__Source text__:
======

Pores play a vital role in the healthy functioning of our skin, keeping it healthy and hydrated by providing a pathway for hair to grow and for sebum (the skin’s natural oil) to reach the surface and protect our skin from drying out. The size of your pores is largely determined by genetics, and people prone to drier skin tend to have barely visible pores while those with oilier, thicker skin have larger and more obvious pores. This may seem distinctly unfair until you remember that skins with a higher sebum production are likely to age better and to form fewer wrinkles than drier skins.
Pore size is affected by sun damage and by the natural ageing process, both of which cause the epidermis (upper layer) of skin to thicken and a rim of cells to collect around individual pores and create the appearance of larger pores. Poor skin care and reduced natural exfoliation of the skin combined with hormonal fluctuations can exaggerate pore size as a build-up of surface oil and excess skin cells collect around the edges of pores.
This build-up can also cause clogged pores, resulting in whiteheads when the pores are fully clogged and blackheads when they’re partially clogged. Blackheads are essentially plugs of hardened sebaceous oil, dead skin cells and bacteria that have chemically reacted with oxygen in the air and turned blackish-brown through oxidisation.
While there’s not a great deal you can do about the size of your pores, there are certainly ways you can minimise their appearance and significantly reduce the likelihood of blackheads. The first line of defence is your daily skincare routine.
It’s best to use only gentle, water-soluble cleansers – not bar soaps, as the ingredients that are included to “hold” the bar shape can clog pores. After washing your face and before applying moisturiser, use an astringent such as witch hazel or apple cider vinegar, or a gentle toner.
Avoid using thick or creamy products that clog the pores and encourage the production of more oil, or products that are excessively drying or irritating to your skin as they also stimulate oil production. Choose those with a gel, liquid, or very thin serum texture, especially ones that also contain antioxidants to improve cell production and help your skin heal.

======

__Work request__:
Continue the passage on skin pores and skincare from its last sentence. The records that follow were taken from a separate source.

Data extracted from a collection
======

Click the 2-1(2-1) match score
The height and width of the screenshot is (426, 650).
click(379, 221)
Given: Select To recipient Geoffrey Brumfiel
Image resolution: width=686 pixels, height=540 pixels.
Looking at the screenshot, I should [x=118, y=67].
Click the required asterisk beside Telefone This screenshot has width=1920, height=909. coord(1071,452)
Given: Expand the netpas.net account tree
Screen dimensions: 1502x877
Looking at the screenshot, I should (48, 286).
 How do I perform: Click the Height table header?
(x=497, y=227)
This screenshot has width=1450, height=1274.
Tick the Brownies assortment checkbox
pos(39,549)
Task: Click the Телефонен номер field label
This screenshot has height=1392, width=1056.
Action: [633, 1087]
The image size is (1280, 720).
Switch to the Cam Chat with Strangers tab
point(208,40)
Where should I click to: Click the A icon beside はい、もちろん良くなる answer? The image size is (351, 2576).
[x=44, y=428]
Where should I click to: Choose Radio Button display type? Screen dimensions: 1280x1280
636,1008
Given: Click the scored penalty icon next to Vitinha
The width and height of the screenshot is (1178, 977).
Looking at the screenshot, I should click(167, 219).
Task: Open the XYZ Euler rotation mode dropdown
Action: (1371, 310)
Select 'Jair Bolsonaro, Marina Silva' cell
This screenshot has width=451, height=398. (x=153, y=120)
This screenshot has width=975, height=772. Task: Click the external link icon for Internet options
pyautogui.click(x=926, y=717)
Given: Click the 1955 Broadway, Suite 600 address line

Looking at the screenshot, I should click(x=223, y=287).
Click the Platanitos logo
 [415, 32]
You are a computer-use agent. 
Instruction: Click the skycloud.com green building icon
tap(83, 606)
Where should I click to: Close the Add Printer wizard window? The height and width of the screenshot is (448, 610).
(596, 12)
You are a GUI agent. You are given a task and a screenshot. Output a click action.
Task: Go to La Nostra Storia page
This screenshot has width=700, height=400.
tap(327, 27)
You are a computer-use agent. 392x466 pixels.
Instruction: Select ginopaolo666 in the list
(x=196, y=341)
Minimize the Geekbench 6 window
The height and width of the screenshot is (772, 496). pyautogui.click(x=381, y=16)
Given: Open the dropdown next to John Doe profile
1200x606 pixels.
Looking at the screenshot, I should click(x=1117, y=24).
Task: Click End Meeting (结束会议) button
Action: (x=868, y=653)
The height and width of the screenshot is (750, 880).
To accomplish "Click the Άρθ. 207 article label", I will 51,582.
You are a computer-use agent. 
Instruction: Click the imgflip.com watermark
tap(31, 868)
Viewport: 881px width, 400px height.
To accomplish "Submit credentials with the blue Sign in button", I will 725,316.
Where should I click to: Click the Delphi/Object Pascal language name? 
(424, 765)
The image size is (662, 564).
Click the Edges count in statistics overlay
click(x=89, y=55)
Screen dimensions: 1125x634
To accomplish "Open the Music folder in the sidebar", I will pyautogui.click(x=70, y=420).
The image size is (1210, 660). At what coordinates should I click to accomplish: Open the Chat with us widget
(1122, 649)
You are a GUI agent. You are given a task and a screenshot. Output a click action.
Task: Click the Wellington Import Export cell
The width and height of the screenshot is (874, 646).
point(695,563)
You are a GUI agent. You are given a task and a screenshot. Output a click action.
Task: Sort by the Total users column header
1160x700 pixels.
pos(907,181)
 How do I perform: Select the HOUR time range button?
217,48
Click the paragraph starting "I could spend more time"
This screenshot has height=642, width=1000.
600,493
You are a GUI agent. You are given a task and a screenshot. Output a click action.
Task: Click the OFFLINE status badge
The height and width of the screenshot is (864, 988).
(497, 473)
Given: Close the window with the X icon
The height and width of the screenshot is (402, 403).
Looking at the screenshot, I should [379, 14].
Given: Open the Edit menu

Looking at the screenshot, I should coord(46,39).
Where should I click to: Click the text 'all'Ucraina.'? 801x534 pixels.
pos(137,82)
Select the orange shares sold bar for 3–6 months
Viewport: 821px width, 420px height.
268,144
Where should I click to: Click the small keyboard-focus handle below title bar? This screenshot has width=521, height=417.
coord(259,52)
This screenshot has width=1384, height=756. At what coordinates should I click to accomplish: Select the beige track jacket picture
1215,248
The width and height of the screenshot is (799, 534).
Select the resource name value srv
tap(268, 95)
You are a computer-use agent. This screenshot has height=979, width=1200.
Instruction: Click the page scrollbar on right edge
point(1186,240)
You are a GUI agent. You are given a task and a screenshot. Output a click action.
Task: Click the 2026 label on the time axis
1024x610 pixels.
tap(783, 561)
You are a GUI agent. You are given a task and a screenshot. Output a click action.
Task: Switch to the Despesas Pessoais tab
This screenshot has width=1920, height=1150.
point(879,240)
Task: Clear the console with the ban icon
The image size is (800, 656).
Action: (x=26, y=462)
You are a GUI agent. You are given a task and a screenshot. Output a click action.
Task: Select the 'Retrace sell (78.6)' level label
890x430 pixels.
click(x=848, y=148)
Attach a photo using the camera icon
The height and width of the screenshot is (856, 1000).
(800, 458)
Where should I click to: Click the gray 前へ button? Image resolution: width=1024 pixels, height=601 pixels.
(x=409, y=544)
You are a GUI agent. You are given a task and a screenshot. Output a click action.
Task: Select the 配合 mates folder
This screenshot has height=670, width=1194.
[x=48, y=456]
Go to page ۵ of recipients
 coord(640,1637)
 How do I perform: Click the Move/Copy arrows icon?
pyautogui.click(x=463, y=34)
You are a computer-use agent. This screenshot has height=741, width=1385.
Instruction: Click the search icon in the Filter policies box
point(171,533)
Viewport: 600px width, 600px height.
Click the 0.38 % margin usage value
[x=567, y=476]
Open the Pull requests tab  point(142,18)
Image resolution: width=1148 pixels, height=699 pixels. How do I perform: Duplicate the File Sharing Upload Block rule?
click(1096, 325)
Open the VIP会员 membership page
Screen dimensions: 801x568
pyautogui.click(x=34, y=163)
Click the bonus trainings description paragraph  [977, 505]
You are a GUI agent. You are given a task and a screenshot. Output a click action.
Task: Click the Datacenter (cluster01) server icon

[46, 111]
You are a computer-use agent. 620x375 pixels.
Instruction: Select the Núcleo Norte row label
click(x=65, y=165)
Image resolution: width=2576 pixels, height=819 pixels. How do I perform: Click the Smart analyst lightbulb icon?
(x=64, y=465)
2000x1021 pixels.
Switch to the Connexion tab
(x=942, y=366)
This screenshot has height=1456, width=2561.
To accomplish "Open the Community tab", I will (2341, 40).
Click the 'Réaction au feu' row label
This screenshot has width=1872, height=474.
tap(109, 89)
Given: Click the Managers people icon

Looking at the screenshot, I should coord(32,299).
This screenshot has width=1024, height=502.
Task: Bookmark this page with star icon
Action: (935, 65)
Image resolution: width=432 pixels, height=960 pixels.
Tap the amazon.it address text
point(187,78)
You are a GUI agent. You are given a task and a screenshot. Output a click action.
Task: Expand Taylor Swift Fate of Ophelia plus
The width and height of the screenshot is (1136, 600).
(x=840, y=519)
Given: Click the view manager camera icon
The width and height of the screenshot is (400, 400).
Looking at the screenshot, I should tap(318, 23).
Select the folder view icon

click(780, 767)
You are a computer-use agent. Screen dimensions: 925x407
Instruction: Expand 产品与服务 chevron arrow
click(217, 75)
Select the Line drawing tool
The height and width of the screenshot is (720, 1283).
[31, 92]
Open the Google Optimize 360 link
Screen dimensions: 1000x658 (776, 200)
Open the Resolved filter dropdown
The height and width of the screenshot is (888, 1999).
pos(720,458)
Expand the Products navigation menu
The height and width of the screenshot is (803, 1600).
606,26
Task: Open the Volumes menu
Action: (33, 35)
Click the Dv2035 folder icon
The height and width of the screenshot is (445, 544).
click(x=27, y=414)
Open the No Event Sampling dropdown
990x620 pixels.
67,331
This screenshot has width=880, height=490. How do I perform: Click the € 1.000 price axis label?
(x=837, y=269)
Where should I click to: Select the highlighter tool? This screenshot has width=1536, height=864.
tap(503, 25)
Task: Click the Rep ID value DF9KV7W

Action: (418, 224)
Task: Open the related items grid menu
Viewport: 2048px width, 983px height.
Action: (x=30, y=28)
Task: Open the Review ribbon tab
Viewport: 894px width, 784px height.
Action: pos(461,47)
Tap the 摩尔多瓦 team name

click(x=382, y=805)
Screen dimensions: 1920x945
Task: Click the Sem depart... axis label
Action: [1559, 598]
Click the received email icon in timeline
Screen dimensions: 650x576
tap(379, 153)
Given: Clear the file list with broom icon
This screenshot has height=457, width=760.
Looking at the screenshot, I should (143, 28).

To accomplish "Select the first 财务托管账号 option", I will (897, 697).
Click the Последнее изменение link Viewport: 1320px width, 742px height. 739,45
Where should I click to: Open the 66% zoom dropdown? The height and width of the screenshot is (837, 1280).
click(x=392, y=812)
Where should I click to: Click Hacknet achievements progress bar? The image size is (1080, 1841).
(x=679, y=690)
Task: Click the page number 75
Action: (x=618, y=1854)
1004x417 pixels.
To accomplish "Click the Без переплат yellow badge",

======

__Task answer__:
Once every two weeks, give yourself a facial steam treatment to help open and unclog the pores. Make gentle exfoliation a part of your weekly routine, both to remove excess skin cells from the surface of your face and to improve the shape of the pore and allow for a more even flow of oil. Use a salicylic acid (BHA) exfoliant in gel or liquid form with no added irritating ingredients, or make your own by combining baking soda and water, lemon juice and sugar, or salt and sour cream into a thin paste. Apply it to your face with light circular movements, leave it for three to five minutes then rinse off well with cool water.
Make a point of washing your pillowcase at least once a week to remove any dead skin cells and oils. Be careful about the brands of make-up you use and be absolutely sure to get it all off at night; whenever possible, leave your skin make-up free and if necessary blot your face with tissues throughout the day to soak up excess oil before it can accumulate.
A careful skincare routine combined with healthy lifestyle choices will go a long way to keeping your skin hydrated, preventing clogged pores, stopping blackheads in their tracks, improving texture and maintaining a generally glowing complexion.